%%

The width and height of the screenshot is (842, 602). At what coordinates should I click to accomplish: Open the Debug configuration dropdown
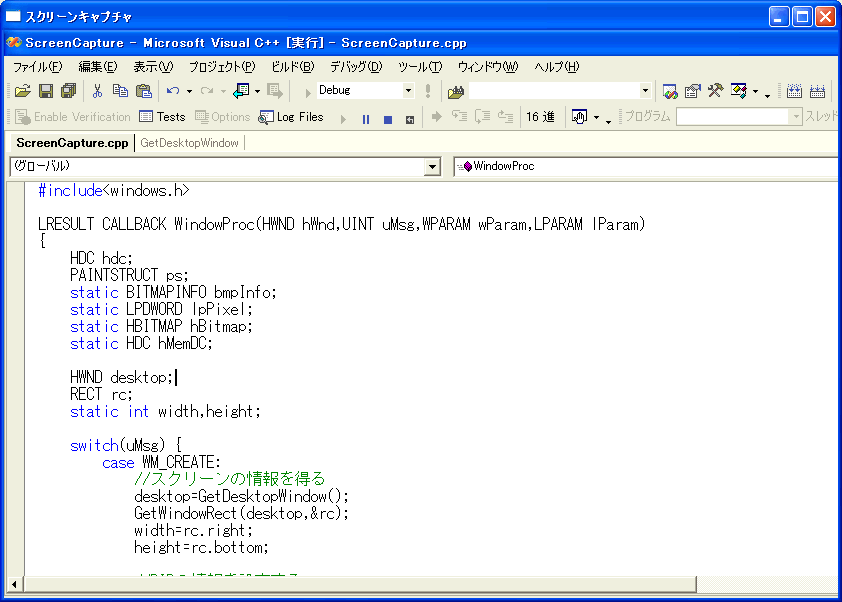pyautogui.click(x=407, y=91)
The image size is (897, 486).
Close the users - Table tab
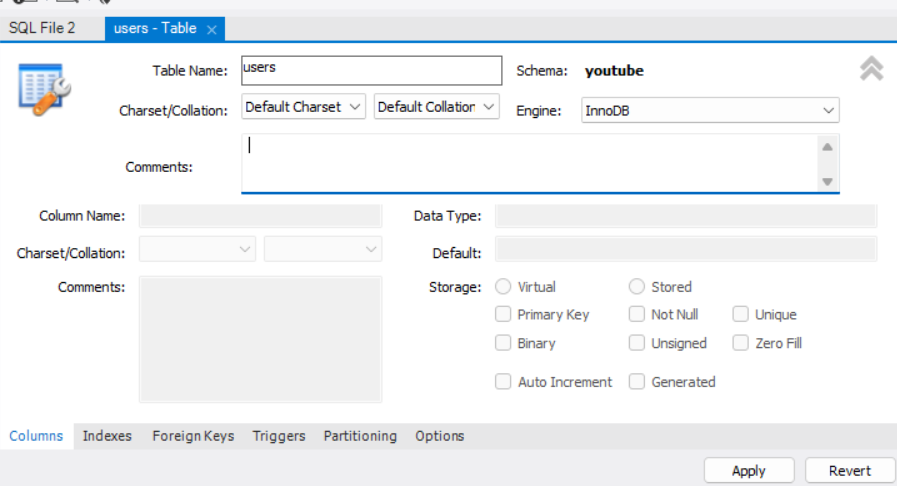pyautogui.click(x=211, y=30)
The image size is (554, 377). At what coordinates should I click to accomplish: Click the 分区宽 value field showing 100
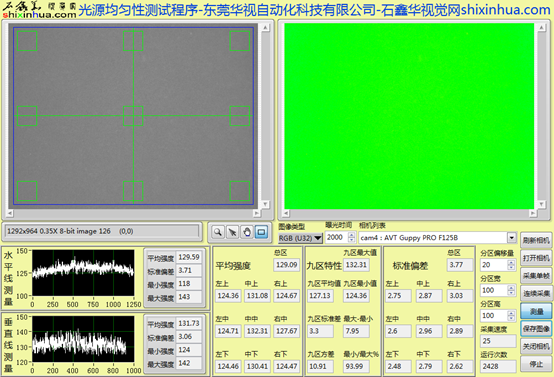click(x=494, y=290)
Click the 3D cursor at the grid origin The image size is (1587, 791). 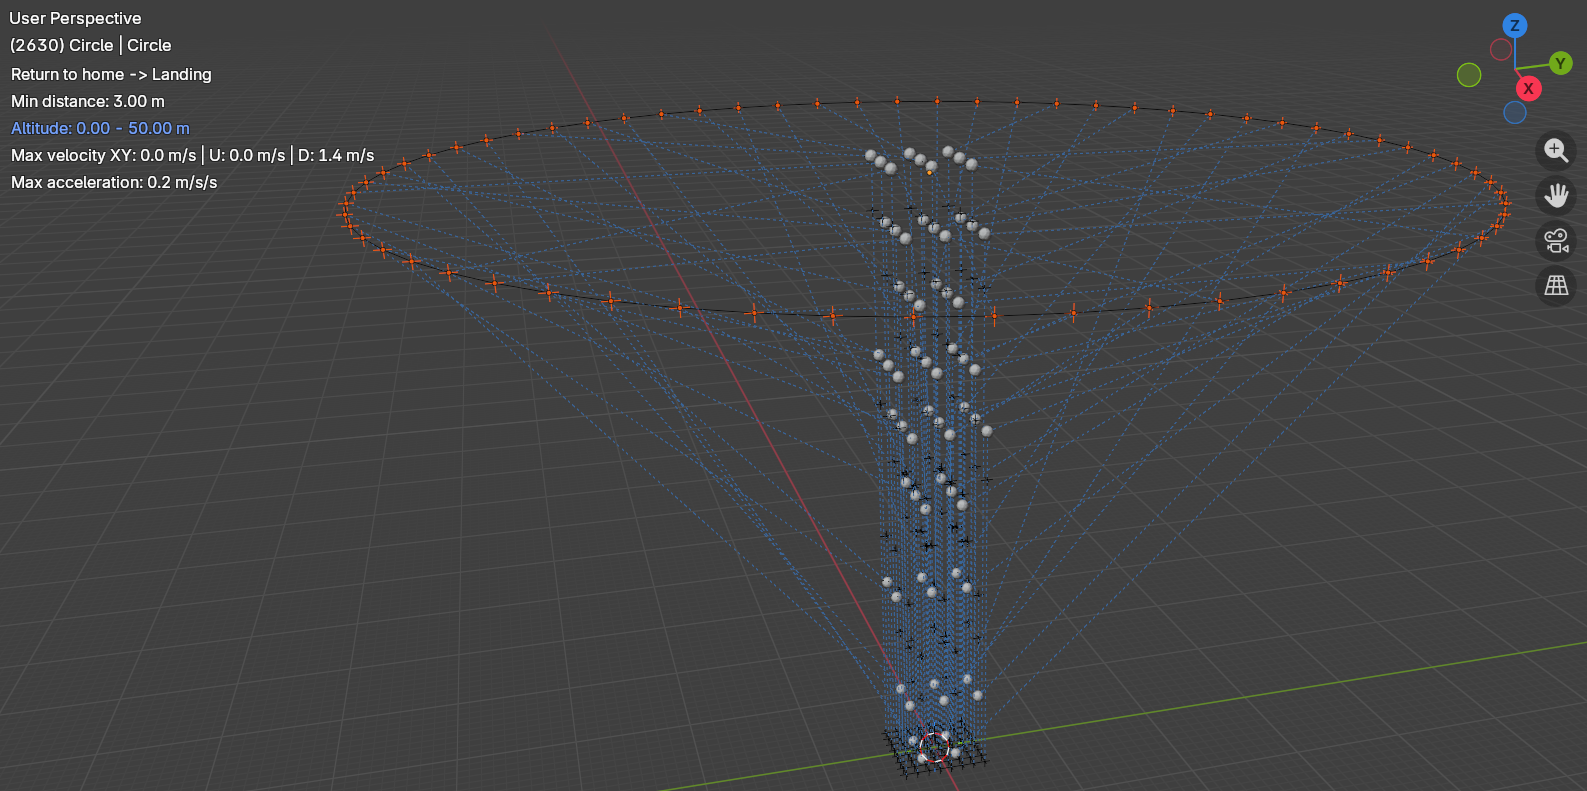point(934,747)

%%

**Problem description:** Return each line of the records above that contains the word "accomplish". Treat uppercase and lowercase letters as different.

**Task solution:**
The width and height of the screenshot is (842, 602). At what coordinates should I click to accomplish: Open the Debug configuration dropdown
The image size is (554, 377). At what coordinates should I click to accomplish: Click the 分区宽 value field showing 100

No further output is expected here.